(Document segment):

»»

# "falling" minor bridges and sensations.



## crymeandpun (Oct 14, 2012)

Hi all,

This is my first post, even though i'm a long time lurker! Happy to introduce myself :lol:

So, I have recently noticed that I get an insane physical feeling from the "falling" minor bridges in the more fiery classical (and I mean "classical", more conservative and older canon than new the newer, eg Mahler). The best example I could give starts at 11:57 in this third movement of bach's concerto in d minor (I gave a few seconds head start in the link) and then again the incredible build up and crashing minor fall at 12:34s.

I seriously feel like I get chills up and down my back no matter how many times I hear it. Can anyone recommend more classical pieces with that kind of frenetic, falling and 100% minor-key insanity? vivaldi has some parts in 4 seasons that are like that; likewise chopin's etudes. I know I've heard some stuff in mendelssohn like that but don't know where to start looking. i recognize this is a bit broad, but any help will do!


----------



## Norse (May 10, 2010)

Going by your examples, I think you might be talking about use of parts of the circle of fifths, a common devices in transitions (bridges) etc.

Maybe you'll enjoy this movement:

Timecodes doesn't work on embedded links it seems, so skip to 2:54





For a for more interesting, lightning fast performance, try this from 1:35


----------



## crymeandpun (Oct 14, 2012)

That is great!! What about more like this (my greed ) esp with pianos?


----------

««

(Aim): Rewrite the part of the thread about falling minor bridges starting with "For a for more" and going on through "esp with pianos?", putting "recording" in place of "performance".

(Record set):
»»

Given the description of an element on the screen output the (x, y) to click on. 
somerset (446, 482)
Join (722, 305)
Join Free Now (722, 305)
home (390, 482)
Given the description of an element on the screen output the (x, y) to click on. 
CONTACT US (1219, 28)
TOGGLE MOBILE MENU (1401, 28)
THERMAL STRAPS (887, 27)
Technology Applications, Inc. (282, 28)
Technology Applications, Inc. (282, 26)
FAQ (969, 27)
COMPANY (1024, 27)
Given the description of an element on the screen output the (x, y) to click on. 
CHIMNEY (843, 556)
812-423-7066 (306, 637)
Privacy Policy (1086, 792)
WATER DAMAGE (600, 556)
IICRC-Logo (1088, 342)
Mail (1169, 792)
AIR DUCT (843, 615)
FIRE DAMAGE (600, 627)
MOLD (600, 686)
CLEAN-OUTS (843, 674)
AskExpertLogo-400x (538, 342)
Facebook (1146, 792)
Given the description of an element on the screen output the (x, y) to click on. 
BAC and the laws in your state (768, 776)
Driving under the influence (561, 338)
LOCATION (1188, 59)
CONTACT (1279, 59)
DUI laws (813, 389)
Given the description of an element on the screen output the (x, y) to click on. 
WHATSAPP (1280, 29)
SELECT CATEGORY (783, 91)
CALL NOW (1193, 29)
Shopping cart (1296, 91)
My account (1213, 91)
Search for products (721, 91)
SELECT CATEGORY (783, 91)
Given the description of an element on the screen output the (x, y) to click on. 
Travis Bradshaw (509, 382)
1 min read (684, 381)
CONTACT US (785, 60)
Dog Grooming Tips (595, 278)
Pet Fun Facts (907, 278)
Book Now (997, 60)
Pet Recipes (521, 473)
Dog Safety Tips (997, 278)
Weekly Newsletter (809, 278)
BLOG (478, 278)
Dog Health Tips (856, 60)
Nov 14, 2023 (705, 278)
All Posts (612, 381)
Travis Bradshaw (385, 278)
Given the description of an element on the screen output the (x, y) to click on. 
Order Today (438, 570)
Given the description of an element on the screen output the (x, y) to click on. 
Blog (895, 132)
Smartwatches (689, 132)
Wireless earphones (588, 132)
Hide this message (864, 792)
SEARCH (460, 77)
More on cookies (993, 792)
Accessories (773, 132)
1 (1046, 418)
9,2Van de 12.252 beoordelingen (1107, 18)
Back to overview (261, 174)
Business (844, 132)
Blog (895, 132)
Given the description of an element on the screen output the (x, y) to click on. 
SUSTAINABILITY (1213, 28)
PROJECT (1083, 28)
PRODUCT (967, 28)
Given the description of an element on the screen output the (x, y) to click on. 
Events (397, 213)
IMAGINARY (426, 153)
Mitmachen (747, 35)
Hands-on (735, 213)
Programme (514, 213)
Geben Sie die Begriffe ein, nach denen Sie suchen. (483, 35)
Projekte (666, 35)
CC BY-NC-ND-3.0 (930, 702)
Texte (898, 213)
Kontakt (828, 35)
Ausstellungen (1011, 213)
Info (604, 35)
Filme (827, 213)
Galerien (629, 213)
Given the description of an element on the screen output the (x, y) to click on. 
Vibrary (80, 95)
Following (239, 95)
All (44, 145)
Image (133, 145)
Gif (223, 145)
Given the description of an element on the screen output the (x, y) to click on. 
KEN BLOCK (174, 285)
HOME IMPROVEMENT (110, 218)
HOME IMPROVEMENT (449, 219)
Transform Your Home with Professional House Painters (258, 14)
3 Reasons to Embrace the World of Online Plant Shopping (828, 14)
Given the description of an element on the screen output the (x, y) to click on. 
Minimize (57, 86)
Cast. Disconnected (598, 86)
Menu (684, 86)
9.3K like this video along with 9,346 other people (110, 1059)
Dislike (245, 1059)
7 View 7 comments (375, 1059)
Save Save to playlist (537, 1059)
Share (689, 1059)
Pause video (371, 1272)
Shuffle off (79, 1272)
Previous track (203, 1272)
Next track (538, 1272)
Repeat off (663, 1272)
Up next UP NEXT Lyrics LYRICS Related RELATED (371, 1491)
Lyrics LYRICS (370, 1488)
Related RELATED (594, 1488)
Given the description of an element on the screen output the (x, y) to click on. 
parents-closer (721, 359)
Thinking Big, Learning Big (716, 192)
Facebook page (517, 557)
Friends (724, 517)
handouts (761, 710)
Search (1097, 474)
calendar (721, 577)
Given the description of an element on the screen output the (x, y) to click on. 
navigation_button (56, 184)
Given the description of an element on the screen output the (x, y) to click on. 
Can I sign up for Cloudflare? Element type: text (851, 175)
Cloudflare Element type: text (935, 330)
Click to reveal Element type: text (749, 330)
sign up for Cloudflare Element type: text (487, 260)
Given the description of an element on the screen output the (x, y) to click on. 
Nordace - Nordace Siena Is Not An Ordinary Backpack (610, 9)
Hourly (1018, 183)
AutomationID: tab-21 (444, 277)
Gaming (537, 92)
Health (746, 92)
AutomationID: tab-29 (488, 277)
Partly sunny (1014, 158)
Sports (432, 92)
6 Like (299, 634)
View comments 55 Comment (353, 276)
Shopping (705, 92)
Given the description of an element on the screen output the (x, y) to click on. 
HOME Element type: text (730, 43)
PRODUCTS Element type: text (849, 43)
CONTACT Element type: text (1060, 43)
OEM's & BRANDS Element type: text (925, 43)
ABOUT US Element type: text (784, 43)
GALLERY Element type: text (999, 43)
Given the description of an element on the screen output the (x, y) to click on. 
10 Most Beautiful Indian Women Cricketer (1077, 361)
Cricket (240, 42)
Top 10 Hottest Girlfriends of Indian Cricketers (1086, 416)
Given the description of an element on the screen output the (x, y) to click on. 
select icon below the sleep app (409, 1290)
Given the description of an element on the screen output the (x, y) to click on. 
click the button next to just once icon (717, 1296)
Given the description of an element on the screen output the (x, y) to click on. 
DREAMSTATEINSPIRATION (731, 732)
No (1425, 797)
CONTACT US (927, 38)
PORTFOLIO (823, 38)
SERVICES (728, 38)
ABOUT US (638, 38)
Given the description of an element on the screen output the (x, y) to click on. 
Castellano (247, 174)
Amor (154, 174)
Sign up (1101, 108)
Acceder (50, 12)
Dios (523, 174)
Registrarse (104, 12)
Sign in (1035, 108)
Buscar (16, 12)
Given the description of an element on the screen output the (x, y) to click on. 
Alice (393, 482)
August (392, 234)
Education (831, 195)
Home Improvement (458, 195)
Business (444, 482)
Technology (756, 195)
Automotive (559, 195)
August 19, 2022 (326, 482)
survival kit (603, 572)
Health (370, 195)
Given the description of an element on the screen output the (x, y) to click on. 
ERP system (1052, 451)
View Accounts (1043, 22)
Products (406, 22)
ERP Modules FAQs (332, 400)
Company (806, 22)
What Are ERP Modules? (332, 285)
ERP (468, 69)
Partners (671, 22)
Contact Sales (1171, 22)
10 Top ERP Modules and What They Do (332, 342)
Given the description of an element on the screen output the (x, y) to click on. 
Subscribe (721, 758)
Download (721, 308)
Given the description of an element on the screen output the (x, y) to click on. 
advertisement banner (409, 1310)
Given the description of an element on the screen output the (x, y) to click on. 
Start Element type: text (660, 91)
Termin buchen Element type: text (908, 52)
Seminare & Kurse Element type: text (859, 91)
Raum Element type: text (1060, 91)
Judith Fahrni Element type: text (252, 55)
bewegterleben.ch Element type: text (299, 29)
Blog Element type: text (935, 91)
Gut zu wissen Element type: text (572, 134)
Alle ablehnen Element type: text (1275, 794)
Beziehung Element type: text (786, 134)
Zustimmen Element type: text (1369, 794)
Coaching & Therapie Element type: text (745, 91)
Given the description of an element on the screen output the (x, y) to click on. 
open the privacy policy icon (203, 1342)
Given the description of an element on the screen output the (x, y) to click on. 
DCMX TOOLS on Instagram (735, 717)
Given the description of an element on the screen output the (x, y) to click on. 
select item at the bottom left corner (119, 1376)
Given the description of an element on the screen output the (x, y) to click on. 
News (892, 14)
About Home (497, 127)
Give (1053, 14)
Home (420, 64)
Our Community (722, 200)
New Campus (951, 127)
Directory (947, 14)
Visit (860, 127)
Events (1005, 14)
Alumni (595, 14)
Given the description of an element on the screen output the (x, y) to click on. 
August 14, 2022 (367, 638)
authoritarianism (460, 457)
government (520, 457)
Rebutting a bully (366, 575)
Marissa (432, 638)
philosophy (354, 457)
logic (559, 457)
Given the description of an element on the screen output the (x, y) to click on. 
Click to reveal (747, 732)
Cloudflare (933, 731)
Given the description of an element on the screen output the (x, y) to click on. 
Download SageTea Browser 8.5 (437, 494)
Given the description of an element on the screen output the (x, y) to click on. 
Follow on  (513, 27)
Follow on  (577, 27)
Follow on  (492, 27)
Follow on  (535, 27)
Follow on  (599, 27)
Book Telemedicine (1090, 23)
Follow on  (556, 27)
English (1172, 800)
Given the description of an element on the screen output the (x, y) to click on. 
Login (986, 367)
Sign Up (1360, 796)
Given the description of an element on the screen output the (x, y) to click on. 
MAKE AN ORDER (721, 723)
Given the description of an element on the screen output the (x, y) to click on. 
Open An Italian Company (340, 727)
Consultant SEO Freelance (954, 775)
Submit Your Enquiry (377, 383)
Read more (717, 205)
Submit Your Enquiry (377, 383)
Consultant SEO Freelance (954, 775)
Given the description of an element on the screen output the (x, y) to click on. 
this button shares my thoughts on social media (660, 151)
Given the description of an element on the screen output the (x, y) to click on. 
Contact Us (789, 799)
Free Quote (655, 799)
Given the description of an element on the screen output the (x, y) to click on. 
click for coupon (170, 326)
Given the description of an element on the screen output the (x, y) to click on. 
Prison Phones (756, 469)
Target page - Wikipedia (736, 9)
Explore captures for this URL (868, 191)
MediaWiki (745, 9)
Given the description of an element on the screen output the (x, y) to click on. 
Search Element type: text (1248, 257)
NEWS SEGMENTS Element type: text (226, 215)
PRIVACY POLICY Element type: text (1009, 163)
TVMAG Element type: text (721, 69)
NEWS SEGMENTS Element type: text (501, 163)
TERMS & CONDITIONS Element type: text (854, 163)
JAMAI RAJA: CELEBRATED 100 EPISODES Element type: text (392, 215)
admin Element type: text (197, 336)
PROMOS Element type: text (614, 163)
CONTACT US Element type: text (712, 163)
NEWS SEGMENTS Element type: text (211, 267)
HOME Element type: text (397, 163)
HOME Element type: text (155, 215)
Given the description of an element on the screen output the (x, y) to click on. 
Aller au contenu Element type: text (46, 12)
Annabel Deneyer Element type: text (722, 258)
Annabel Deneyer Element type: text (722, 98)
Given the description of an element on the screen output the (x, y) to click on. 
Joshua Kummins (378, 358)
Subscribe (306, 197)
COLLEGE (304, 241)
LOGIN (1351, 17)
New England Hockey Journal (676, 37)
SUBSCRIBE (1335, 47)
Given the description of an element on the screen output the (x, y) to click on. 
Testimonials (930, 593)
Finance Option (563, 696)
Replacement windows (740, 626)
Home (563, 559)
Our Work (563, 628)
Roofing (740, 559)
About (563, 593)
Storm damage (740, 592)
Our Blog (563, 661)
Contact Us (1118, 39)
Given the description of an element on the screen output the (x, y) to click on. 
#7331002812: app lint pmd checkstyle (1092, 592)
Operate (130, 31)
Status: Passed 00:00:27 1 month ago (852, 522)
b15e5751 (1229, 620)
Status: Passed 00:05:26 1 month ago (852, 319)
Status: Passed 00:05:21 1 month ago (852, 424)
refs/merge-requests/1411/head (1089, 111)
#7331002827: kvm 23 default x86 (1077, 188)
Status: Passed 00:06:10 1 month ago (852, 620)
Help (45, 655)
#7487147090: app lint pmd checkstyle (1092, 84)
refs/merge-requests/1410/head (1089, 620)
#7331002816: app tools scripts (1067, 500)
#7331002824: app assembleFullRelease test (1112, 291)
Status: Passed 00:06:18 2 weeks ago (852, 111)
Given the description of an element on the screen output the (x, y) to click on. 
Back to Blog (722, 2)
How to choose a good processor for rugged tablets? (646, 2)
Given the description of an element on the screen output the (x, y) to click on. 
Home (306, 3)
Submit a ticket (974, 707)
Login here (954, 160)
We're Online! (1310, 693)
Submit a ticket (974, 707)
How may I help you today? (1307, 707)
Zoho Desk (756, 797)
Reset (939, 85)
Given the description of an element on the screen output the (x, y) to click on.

««

(Worked answer):
For a for more interesting, lightning fast recording, try this from 1:35


----------



## crymeandpun (Oct 14, 2012)

That is great!! What about more like this (my greed ) esp with pianos?